Entries on target coordinates:
++++++++++++++++++++
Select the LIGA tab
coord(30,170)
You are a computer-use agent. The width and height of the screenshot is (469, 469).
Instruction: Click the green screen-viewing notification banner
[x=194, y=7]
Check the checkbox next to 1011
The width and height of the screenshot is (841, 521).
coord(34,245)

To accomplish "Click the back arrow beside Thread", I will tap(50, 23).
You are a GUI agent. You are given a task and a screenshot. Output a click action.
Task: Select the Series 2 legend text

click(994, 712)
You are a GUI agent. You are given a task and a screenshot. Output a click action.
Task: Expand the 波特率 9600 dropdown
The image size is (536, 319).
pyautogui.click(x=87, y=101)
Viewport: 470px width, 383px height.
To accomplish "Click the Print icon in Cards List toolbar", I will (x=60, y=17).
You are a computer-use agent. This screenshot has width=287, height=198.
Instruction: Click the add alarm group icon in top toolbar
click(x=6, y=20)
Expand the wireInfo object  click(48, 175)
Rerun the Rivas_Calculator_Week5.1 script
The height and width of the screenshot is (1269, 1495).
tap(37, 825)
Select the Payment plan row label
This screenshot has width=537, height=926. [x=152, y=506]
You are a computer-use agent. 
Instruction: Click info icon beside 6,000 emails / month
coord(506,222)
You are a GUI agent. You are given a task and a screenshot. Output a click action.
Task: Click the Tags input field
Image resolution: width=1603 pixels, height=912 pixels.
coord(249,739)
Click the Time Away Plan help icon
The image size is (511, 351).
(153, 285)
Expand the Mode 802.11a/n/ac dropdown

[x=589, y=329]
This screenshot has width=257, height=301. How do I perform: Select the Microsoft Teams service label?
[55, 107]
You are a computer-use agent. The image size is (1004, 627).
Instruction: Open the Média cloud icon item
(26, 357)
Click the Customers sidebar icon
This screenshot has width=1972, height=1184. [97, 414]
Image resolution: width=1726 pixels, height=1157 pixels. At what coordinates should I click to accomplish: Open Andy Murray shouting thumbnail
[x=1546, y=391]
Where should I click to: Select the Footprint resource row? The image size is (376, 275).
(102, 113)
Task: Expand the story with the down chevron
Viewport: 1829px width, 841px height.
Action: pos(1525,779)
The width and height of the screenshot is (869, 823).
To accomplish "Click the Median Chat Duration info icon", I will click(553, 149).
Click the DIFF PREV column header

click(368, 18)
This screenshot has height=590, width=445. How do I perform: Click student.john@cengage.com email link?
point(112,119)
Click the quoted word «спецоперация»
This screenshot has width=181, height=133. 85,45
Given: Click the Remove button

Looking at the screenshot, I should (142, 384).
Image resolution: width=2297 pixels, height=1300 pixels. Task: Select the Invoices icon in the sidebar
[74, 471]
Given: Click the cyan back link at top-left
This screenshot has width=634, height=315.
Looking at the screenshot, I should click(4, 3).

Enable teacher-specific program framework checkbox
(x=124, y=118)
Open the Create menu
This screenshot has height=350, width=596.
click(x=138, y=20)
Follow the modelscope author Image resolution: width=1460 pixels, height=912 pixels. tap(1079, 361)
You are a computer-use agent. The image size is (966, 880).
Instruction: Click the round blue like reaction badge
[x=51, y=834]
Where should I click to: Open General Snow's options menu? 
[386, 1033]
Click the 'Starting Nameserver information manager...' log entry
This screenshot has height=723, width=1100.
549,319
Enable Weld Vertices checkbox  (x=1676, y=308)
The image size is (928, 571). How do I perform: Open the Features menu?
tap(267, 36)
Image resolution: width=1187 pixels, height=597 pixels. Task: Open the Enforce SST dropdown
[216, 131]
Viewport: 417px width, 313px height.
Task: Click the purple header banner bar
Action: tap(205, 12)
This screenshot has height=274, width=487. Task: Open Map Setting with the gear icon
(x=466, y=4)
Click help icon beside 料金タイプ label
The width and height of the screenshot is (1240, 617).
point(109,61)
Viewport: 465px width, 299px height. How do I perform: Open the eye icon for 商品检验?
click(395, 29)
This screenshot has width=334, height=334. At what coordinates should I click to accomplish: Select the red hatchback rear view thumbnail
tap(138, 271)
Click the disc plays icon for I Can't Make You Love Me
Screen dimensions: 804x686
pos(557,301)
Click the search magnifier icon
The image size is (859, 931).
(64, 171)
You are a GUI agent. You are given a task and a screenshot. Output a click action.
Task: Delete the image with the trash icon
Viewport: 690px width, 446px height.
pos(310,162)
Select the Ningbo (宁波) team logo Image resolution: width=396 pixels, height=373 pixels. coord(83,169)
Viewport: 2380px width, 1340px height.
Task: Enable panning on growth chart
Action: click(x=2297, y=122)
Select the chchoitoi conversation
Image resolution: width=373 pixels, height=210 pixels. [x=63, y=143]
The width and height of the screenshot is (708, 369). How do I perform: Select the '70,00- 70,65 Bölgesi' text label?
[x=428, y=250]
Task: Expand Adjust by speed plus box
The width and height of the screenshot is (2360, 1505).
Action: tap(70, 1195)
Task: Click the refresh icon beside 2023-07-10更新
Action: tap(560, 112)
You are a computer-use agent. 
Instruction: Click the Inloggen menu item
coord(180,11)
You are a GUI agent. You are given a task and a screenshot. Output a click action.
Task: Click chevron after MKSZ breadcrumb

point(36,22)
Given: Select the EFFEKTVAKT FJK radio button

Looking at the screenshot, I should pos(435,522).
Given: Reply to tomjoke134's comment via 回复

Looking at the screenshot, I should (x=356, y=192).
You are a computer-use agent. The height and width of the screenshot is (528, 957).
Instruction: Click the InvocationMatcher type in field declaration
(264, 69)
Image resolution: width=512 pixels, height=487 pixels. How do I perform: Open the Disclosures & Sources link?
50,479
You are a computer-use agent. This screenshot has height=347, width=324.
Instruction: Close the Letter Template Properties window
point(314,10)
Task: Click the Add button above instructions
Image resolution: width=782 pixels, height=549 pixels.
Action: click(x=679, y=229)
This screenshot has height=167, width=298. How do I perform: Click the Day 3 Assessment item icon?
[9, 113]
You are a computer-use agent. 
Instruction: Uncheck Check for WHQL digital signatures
++++++++++++++++++++
Exercise details →
Rewrite every one of the records above, substituting "desktop automation agent" for each occurrence of "computer-use agent" and leaving everything else unchanged.

Output below →
Select the LIGA tab
coord(30,170)
You are a desktop automation agent. The width and height of the screenshot is (469, 469).
Instruction: Click the green screen-viewing notification banner
[x=194, y=7]
Check the checkbox next to 1011
The width and height of the screenshot is (841, 521).
coord(34,245)

To accomplish "Click the back arrow beside Thread", I will tap(50, 23).
You are a GUI agent. You are given a task and a screenshot. Output a click action.
Task: Select the Series 2 legend text

click(994, 712)
You are a GUI agent. You are given a task and a screenshot. Output a click action.
Task: Expand the 波特率 9600 dropdown
The image size is (536, 319).
pyautogui.click(x=87, y=101)
Viewport: 470px width, 383px height.
To accomplish "Click the Print icon in Cards List toolbar", I will (x=60, y=17).
You are a desktop automation agent. This screenshot has width=287, height=198.
Instruction: Click the add alarm group icon in top toolbar
click(x=6, y=20)
Expand the wireInfo object  click(48, 175)
Rerun the Rivas_Calculator_Week5.1 script
The height and width of the screenshot is (1269, 1495).
tap(37, 825)
Select the Payment plan row label
This screenshot has width=537, height=926. [x=152, y=506]
You are a desktop automation agent. 
Instruction: Click info icon beside 6,000 emails / month
coord(506,222)
You are a GUI agent. You are given a task and a screenshot. Output a click action.
Task: Click the Tags input field
Image resolution: width=1603 pixels, height=912 pixels.
coord(249,739)
Click the Time Away Plan help icon
The image size is (511, 351).
(153, 285)
Expand the Mode 802.11a/n/ac dropdown

[x=589, y=329]
This screenshot has width=257, height=301. How do I perform: Select the Microsoft Teams service label?
[55, 107]
You are a desktop automation agent. The image size is (1004, 627).
Instruction: Open the Média cloud icon item
(26, 357)
Click the Customers sidebar icon
This screenshot has width=1972, height=1184. [97, 414]
Image resolution: width=1726 pixels, height=1157 pixels. At what coordinates should I click to accomplish: Open Andy Murray shouting thumbnail
[x=1546, y=391]
Where should I click to: Select the Footprint resource row? The image size is (376, 275).
(102, 113)
Task: Expand the story with the down chevron
Viewport: 1829px width, 841px height.
Action: pos(1525,779)
The width and height of the screenshot is (869, 823).
To accomplish "Click the Median Chat Duration info icon", I will click(553, 149).
Click the DIFF PREV column header

click(368, 18)
This screenshot has height=590, width=445. How do I perform: Click student.john@cengage.com email link?
point(112,119)
Click the quoted word «спецоперация»
This screenshot has width=181, height=133. 85,45
Given: Click the Remove button

Looking at the screenshot, I should (142, 384).
Image resolution: width=2297 pixels, height=1300 pixels. Task: Select the Invoices icon in the sidebar
[74, 471]
Given: Click the cyan back link at top-left
This screenshot has width=634, height=315.
Looking at the screenshot, I should click(4, 3).

Enable teacher-specific program framework checkbox
(x=124, y=118)
Open the Create menu
This screenshot has height=350, width=596.
click(x=138, y=20)
Follow the modelscope author Image resolution: width=1460 pixels, height=912 pixels. tap(1079, 361)
You are a desktop automation agent. The image size is (966, 880).
Instruction: Click the round blue like reaction badge
[x=51, y=834]
Where should I click to: Open General Snow's options menu? 
[386, 1033]
Click the 'Starting Nameserver information manager...' log entry
This screenshot has height=723, width=1100.
549,319
Enable Weld Vertices checkbox  (x=1676, y=308)
The image size is (928, 571). How do I perform: Open the Features menu?
tap(267, 36)
Image resolution: width=1187 pixels, height=597 pixels. Task: Open the Enforce SST dropdown
[216, 131]
Viewport: 417px width, 313px height.
Task: Click the purple header banner bar
Action: tap(205, 12)
This screenshot has height=274, width=487. Task: Open Map Setting with the gear icon
(x=466, y=4)
Click help icon beside 料金タイプ label
The width and height of the screenshot is (1240, 617).
point(109,61)
Viewport: 465px width, 299px height. How do I perform: Open the eye icon for 商品检验?
click(395, 29)
This screenshot has width=334, height=334. At what coordinates should I click to accomplish: Select the red hatchback rear view thumbnail
tap(138, 271)
Click the disc plays icon for I Can't Make You Love Me
Screen dimensions: 804x686
pos(557,301)
Click the search magnifier icon
The image size is (859, 931).
(64, 171)
You are a GUI agent. You are given a task and a screenshot. Output a click action.
Task: Delete the image with the trash icon
Viewport: 690px width, 446px height.
pos(310,162)
Select the Ningbo (宁波) team logo Image resolution: width=396 pixels, height=373 pixels. coord(83,169)
Viewport: 2380px width, 1340px height.
Task: Enable panning on growth chart
Action: click(x=2297, y=122)
Select the chchoitoi conversation
Image resolution: width=373 pixels, height=210 pixels. [x=63, y=143]
The width and height of the screenshot is (708, 369). How do I perform: Select the '70,00- 70,65 Bölgesi' text label?
[x=428, y=250]
Task: Expand Adjust by speed plus box
The width and height of the screenshot is (2360, 1505).
Action: tap(70, 1195)
Task: Click the refresh icon beside 2023-07-10更新
Action: tap(560, 112)
You are a desktop automation agent. 
Instruction: Click the Inloggen menu item
coord(180,11)
You are a GUI agent. You are given a task and a screenshot. Output a click action.
Task: Click chevron after MKSZ breadcrumb

point(36,22)
Given: Select the EFFEKTVAKT FJK radio button

Looking at the screenshot, I should pos(435,522).
Given: Reply to tomjoke134's comment via 回复

Looking at the screenshot, I should (x=356, y=192).
You are a desktop automation agent. The height and width of the screenshot is (528, 957).
Instruction: Click the InvocationMatcher type in field declaration
(264, 69)
Image resolution: width=512 pixels, height=487 pixels. How do I perform: Open the Disclosures & Sources link?
50,479
You are a desktop automation agent. This screenshot has height=347, width=324.
Instruction: Close the Letter Template Properties window
point(314,10)
Task: Click the Add button above instructions
Image resolution: width=782 pixels, height=549 pixels.
Action: click(x=679, y=229)
This screenshot has height=167, width=298. How do I perform: Click the Day 3 Assessment item icon?
[9, 113]
You are a desktop automation agent. 
Instruction: Uncheck Check for WHQL digital signatures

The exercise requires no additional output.